Over the past few months, Twin Cities-based guitarist Joel Shapira and his quartet have been previewing Open Lines, a spirited set that brings together an outstanding bop and beyond ensemble with saxophonist Pete Whitman, bassist Tom Lewis and drummer Dave Schmalenberger. On May 19 at Hell’s Kitchen, Open Lines finally gets its proper CD Release Party.

Joel Shapira studied at the Berklee College of Music in Boston and at the Mannes School of Music in New York City, as well as with Tal Farlow, Joe Pass, Sharon Isbin, and Anthony Cox. Active in the Twin Cities for many years, he co-leads his own small jazz groups (including Triplicate and Pooch's Playhouse) as well as playing classical duets with saxophonist/flutist Paul Harper and providing the instrumental half of Charmin & Shapira. He has frequently appeared with John Devine, Doug Little, Vic Volare, Larry McDonough, and Lee Engele among others.

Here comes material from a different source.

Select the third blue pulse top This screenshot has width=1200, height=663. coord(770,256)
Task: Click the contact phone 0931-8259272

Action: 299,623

His business Joel Shapira Productions provides music for weddings and private events. He is also the director of contemporary music at Gethsemane Lutheran church in Maplewood.

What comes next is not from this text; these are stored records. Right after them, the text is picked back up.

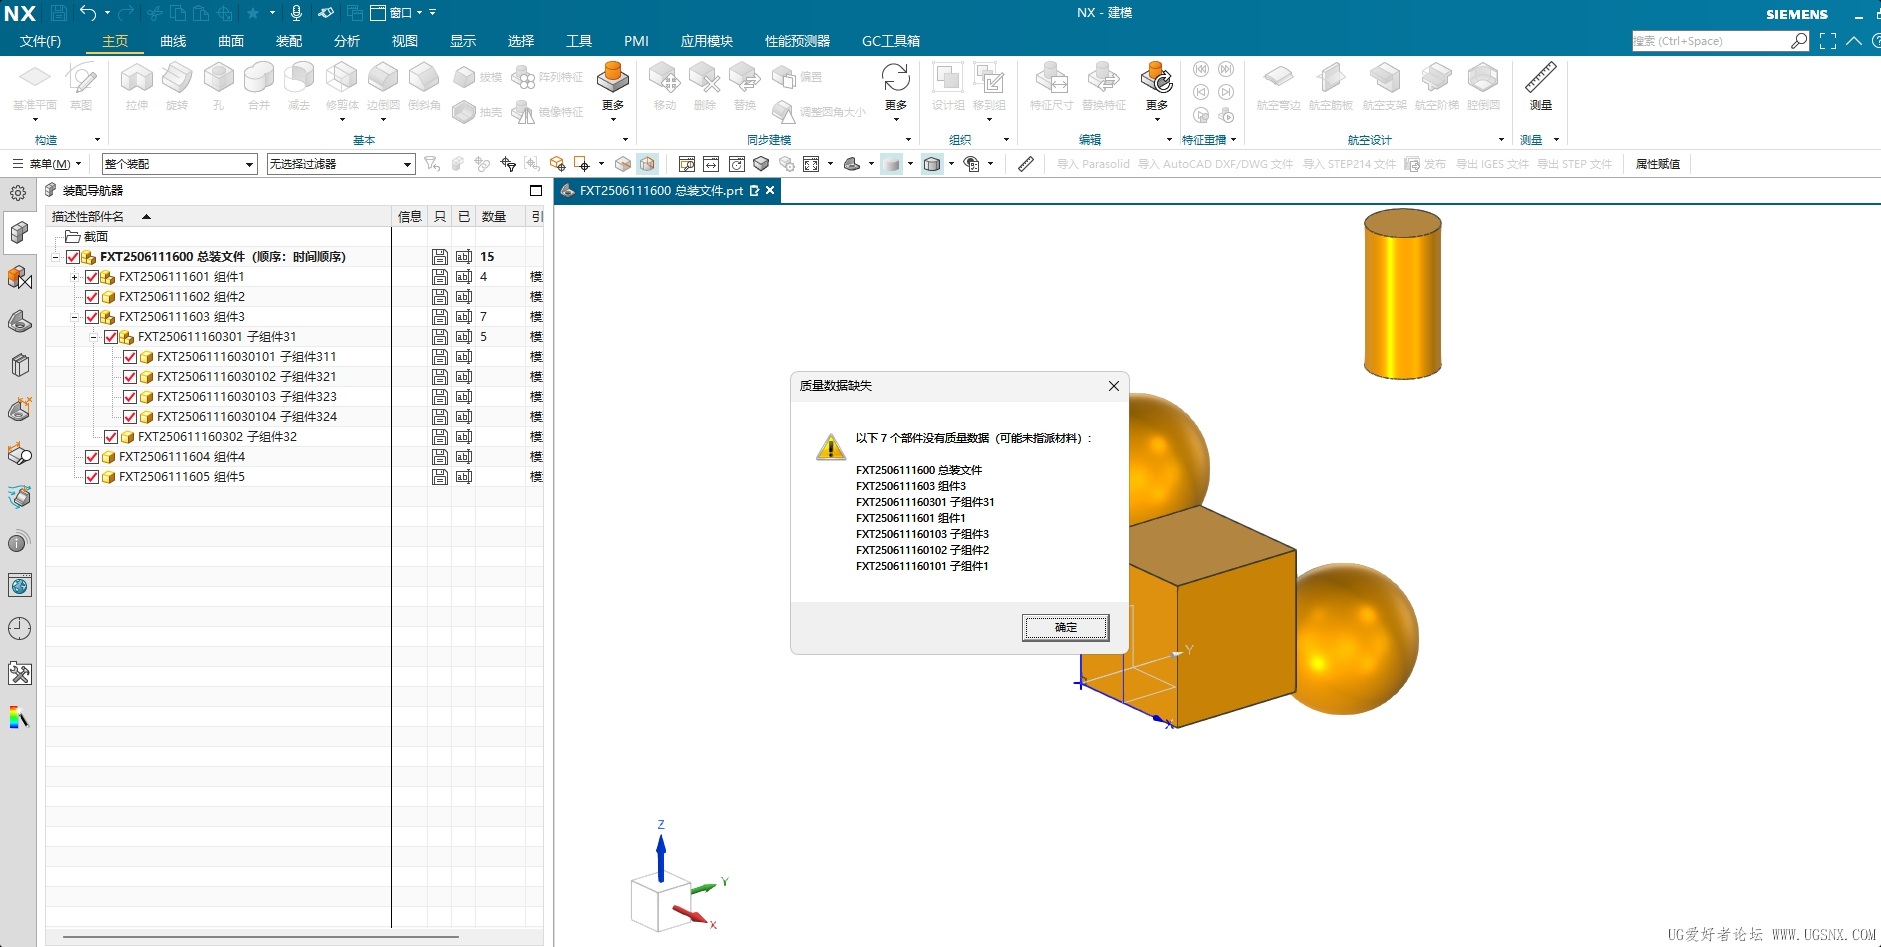Expand the FXT2506111601 组件1 tree node
The width and height of the screenshot is (1881, 947).
coord(75,277)
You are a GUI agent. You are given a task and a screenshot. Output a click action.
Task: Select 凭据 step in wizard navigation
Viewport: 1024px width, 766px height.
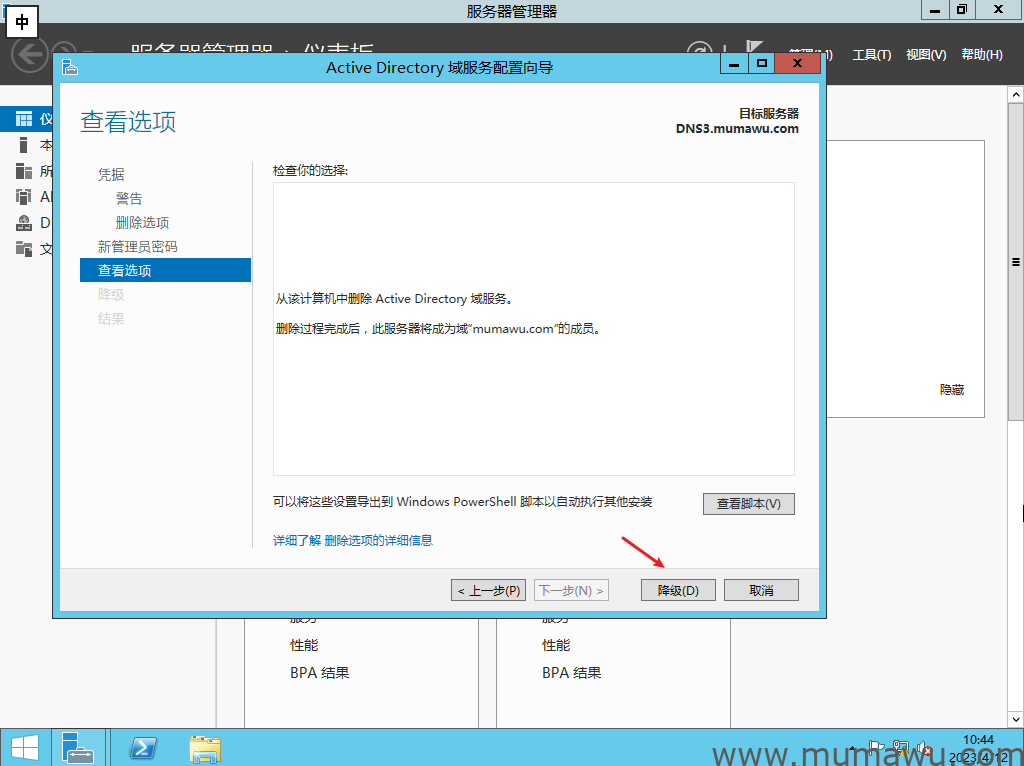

A graduate of jazz studies at North Texas State University, Pete Whitman’s credits on tenor, alto and flute include performing with Randy Brecker, Jack McDuff, and the Woody Herman Orchestra. In addition to leading his X-Tet and smaller ensembles in the Twin Cities, Pete works regularly with the Jazz MN Orchestra and Laura Caviani’s emsembles. A few years ago, Whitman was commissioned to score the film, Been Rich All My Life, about a quartet of octogenarians reprising their dancing days in vaudeville. A dedicated educator, Whitman heads the Woodwind and Brass Department at St. Paul’s McNally Smith College, teaching saxophone, improvisation, and arranging.

Bassist Tom Lewis is a busy sideman throughout the Twin Cities, a “straight-ahead, hard bop, and bebop bassist and he swings like anything” (Don Berryman, Jazz Police). Tom performs with the Phil Hey Quartet, Phil Aaron Trio and is a first-call player for many area vocalists and bands.

Drummer Dave Schmalenberger has performed with John Scofield, Marvin Stamm, Larry Grenadier, Richard Davis, Steve Turre, the Tommy Dorsey Orchestra, Cab Calloway, the Fifth Dimension, and Ernie Krivda. Principal timpanist with the Duluth-Superior Symphony Orchestra for ten years, he has also toured with the Summit Brass Ensemble and the Intergalatic Contemporary Ensemble (“I.C.E.”), and performs locally with Pooches’ Playhouse, Laura Caviani, Joan Griffith and more. He’s assistant head of percussion at McNally Smith College of Music.

Open Lines offers colorful, sometimes sublime arrangements of an eclectic set of great jazz covers, ranging from the boppishly straight ahead (“Have You Met Miss Jones”, “It Could Happen to You”) and luxuriously subdued (“Nardis,” “How Insensitive” and “Time Remembered”), to adventurously dark (“Invitation”), just a bit funky (“Turnaround”), and teetering on the edge (Frank Foster’s “Simone” and even every high school jazz band’s cover, “Confirmation”). There’s an open feel to the quartet’s interplay, their “open lines” of communication that inform the disk’s title.

Here the Joel Shapira Quartet play tunes from Open Lines at Hell’s Kitchen, 80 S. 9th Street in downtown Minneapolis, 6-9 pm on May 19th. CD available at the show or CD Baby.